We treat the world as a migration matrix of performance: rows = origin countries, columns = destination countries, each cell = mean PISA math of that origin’s children living in that destination (pooled cycles 2003–2022, students whose two parents share an origin).
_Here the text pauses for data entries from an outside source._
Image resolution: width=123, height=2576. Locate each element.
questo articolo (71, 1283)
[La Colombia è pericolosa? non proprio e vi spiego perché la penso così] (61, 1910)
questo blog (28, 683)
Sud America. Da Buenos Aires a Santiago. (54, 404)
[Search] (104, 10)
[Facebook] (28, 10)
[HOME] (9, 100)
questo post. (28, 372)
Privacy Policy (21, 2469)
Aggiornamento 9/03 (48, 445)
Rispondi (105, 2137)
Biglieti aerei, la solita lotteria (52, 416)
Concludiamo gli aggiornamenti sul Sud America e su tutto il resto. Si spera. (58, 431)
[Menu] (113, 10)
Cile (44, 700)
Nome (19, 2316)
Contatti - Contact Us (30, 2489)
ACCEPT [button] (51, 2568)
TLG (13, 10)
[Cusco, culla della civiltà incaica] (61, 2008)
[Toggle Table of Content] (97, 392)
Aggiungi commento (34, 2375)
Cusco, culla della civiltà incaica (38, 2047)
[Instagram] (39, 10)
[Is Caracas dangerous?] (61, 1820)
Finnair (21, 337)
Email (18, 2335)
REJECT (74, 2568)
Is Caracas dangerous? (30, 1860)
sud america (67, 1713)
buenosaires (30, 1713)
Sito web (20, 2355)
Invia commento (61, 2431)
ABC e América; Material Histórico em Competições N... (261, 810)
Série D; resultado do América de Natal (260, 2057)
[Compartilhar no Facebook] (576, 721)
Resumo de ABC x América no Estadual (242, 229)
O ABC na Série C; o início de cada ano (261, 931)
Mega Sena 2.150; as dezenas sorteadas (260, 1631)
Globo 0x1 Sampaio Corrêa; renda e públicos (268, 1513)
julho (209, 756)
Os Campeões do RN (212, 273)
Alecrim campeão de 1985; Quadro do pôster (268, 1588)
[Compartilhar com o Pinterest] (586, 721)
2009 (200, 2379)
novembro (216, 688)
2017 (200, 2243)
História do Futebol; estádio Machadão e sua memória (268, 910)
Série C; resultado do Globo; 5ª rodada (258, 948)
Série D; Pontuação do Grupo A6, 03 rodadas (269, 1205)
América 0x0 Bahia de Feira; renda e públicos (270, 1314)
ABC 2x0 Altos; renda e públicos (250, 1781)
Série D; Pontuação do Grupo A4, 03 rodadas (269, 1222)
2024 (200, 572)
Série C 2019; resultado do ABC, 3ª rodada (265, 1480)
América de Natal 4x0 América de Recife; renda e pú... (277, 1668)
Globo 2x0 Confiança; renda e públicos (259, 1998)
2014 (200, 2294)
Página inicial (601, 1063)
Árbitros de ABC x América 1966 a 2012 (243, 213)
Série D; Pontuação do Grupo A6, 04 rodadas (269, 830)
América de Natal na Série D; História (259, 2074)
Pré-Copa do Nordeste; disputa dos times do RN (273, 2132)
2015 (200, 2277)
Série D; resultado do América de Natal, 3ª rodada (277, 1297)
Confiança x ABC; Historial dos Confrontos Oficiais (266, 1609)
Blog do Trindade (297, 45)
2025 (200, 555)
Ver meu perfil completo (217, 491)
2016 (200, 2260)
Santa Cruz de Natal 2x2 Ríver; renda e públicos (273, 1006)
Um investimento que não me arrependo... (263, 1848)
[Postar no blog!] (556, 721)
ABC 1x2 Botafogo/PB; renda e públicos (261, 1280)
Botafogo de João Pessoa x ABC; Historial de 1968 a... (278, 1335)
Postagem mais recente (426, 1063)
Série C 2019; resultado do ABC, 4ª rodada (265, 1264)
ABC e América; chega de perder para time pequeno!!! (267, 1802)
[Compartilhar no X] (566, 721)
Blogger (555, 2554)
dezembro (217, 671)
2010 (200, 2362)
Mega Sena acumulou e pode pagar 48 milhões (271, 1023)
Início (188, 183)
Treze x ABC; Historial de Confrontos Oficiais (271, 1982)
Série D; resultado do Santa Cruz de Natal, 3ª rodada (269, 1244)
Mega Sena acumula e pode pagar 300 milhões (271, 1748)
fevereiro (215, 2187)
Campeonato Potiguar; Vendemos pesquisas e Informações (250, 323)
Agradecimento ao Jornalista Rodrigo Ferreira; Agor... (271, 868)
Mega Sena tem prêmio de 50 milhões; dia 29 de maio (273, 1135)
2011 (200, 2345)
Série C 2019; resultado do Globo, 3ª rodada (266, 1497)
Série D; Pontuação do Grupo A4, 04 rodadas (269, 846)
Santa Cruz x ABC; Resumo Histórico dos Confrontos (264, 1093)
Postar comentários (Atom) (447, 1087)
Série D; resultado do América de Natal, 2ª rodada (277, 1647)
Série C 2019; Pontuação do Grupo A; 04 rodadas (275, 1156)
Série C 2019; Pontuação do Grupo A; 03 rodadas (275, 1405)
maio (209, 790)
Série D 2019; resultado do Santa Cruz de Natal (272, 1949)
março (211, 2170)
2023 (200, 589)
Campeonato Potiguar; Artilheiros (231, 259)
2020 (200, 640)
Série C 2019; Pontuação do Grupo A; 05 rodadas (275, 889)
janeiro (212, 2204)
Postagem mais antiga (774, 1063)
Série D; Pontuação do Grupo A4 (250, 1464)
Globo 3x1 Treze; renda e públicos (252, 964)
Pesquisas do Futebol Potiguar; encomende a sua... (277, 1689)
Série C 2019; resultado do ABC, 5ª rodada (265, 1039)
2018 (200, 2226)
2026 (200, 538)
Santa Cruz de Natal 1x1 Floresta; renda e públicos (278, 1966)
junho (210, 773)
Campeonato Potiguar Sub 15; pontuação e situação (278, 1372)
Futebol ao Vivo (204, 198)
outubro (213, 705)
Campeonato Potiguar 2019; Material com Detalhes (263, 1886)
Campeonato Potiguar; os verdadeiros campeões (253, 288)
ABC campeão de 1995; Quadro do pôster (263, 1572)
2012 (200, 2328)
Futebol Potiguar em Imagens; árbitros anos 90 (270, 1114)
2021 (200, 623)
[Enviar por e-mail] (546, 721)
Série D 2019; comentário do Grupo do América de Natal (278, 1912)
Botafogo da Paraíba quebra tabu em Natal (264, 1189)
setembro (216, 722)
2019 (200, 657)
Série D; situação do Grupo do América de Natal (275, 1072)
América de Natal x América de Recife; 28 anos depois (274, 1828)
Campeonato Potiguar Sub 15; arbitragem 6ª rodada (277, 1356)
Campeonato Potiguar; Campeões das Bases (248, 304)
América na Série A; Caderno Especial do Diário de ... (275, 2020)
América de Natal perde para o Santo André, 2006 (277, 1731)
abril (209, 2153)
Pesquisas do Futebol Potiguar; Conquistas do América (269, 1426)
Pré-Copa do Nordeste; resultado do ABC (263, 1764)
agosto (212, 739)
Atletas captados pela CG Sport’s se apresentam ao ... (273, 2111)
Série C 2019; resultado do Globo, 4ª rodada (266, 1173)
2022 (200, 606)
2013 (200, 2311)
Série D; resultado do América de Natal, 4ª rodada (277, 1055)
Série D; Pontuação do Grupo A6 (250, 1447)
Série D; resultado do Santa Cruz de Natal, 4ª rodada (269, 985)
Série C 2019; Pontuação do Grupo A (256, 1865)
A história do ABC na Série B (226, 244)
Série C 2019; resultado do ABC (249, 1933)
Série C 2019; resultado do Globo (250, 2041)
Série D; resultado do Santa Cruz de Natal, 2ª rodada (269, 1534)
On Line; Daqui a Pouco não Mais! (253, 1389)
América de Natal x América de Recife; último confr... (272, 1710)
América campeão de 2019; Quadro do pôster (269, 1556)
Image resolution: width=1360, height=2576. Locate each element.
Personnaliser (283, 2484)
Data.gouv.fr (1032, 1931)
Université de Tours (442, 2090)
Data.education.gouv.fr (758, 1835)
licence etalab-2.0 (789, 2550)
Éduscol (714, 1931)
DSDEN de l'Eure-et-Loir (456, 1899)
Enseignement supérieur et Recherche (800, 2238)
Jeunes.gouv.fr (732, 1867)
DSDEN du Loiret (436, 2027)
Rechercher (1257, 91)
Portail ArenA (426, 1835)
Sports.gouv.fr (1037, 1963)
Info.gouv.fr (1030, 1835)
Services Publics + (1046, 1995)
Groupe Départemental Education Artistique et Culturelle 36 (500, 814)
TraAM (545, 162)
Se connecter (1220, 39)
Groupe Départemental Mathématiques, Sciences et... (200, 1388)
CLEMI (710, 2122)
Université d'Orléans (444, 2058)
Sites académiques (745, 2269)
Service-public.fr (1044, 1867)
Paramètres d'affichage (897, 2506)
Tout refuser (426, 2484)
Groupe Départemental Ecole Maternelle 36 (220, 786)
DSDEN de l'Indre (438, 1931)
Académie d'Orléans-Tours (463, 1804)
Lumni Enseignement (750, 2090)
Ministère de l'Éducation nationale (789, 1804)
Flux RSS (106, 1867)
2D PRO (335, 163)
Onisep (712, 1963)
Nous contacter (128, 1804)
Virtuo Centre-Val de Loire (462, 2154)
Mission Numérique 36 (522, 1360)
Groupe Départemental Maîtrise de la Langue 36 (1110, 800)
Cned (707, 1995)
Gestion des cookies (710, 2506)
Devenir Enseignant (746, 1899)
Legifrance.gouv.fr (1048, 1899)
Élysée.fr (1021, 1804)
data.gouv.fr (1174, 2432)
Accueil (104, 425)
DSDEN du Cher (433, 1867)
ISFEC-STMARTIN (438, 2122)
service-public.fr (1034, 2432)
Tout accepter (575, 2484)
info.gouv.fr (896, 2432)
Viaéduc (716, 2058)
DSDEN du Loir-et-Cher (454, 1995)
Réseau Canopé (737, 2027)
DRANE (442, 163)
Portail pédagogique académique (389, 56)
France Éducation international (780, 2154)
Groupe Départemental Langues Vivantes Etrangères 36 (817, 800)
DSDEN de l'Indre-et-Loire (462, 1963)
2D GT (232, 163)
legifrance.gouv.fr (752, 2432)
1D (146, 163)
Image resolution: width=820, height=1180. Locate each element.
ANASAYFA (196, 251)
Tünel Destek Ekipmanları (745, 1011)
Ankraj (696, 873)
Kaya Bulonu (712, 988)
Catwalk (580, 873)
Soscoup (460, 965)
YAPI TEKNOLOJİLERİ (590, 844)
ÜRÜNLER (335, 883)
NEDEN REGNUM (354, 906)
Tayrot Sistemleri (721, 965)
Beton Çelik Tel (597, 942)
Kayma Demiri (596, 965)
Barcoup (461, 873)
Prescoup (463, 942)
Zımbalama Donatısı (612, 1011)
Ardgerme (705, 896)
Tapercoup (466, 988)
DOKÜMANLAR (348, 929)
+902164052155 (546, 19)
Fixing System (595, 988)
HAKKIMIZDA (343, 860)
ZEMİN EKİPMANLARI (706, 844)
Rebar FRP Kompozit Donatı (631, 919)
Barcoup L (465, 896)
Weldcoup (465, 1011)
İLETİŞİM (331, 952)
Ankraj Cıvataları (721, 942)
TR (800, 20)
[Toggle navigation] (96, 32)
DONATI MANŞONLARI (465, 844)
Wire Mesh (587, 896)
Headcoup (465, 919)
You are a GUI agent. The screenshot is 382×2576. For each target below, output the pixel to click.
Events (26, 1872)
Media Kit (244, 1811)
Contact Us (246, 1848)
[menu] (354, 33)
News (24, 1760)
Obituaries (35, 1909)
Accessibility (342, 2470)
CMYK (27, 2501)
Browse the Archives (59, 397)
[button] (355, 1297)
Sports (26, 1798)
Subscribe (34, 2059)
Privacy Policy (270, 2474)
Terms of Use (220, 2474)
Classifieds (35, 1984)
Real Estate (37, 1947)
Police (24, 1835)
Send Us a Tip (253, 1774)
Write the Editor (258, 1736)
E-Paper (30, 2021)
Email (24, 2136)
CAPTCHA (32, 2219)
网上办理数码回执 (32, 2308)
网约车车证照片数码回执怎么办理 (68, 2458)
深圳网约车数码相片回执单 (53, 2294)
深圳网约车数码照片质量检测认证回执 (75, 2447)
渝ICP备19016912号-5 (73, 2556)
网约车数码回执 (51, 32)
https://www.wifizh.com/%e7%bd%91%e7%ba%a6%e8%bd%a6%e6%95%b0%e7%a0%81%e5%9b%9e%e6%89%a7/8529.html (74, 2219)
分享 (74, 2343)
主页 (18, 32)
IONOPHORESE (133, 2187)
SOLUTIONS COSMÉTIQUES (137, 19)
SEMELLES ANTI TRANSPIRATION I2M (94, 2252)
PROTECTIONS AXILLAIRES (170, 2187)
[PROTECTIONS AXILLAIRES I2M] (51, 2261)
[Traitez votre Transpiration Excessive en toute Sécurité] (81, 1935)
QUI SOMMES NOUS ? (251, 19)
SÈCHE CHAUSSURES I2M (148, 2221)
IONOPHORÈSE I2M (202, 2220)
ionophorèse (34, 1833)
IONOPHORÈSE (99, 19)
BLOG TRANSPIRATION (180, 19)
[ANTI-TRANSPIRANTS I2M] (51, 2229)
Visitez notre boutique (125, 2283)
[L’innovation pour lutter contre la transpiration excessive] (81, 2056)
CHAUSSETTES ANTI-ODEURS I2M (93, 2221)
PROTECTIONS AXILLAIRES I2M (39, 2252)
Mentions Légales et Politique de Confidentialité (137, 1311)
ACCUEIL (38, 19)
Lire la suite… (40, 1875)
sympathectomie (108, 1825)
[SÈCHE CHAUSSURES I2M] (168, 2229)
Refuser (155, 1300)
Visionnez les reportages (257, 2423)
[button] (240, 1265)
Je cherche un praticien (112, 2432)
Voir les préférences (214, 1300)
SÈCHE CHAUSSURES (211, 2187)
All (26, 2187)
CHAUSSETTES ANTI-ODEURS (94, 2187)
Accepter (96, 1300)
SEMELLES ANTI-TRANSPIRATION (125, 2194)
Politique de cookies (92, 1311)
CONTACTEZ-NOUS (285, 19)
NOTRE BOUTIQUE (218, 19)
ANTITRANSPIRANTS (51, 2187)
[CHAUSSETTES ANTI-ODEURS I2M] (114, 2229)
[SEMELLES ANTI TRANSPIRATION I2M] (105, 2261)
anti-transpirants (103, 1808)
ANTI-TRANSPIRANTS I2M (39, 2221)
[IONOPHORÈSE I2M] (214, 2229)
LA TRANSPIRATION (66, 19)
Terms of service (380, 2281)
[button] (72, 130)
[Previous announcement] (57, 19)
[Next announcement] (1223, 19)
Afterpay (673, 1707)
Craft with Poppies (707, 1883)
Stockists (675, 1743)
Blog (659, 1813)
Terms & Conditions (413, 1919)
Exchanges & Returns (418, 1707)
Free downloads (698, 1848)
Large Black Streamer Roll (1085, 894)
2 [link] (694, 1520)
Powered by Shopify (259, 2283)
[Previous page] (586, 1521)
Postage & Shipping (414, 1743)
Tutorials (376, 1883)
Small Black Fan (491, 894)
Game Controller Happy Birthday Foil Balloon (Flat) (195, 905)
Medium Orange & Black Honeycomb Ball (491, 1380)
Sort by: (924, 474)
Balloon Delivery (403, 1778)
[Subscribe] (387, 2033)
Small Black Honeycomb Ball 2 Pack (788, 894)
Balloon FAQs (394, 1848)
PISA scores are also shown on the IQ scale (500 → 100, SD 90, so 6 PISA points = 1 IQ point).
Due to sample sizes, privacy suppression of origin country, unequal population sizes, and differential migration, only a tiny fraction of origin × destination pairs are populated.
allO <- sort(unique(coverage_counts$origin)); allD <- sort(unique(coverage_counts$dest))
grid <- expand_grid(origin=allO, destination=allD) |>
left_join(coverage_counts, by=c("origin"="origin","destination"="dest")) |>
mutate(filled = !is.na(n) & n>=25)
ordO <- grid |> group_by(origin) |> summarise(s=sum(filled)) |> arrange(desc(s)) |> pull(origin)
ordD <- grid |> group_by(destination) |> summarise(s=sum(filled)) |> arrange(desc(s)) |> pull(destination)
grid <- grid |> mutate(origin=factor(origin,levels=rev(ordO)), destination=factor(destination,levels=ordD))
pct <- round(100*sum(grid$filled)/nrow(grid),1)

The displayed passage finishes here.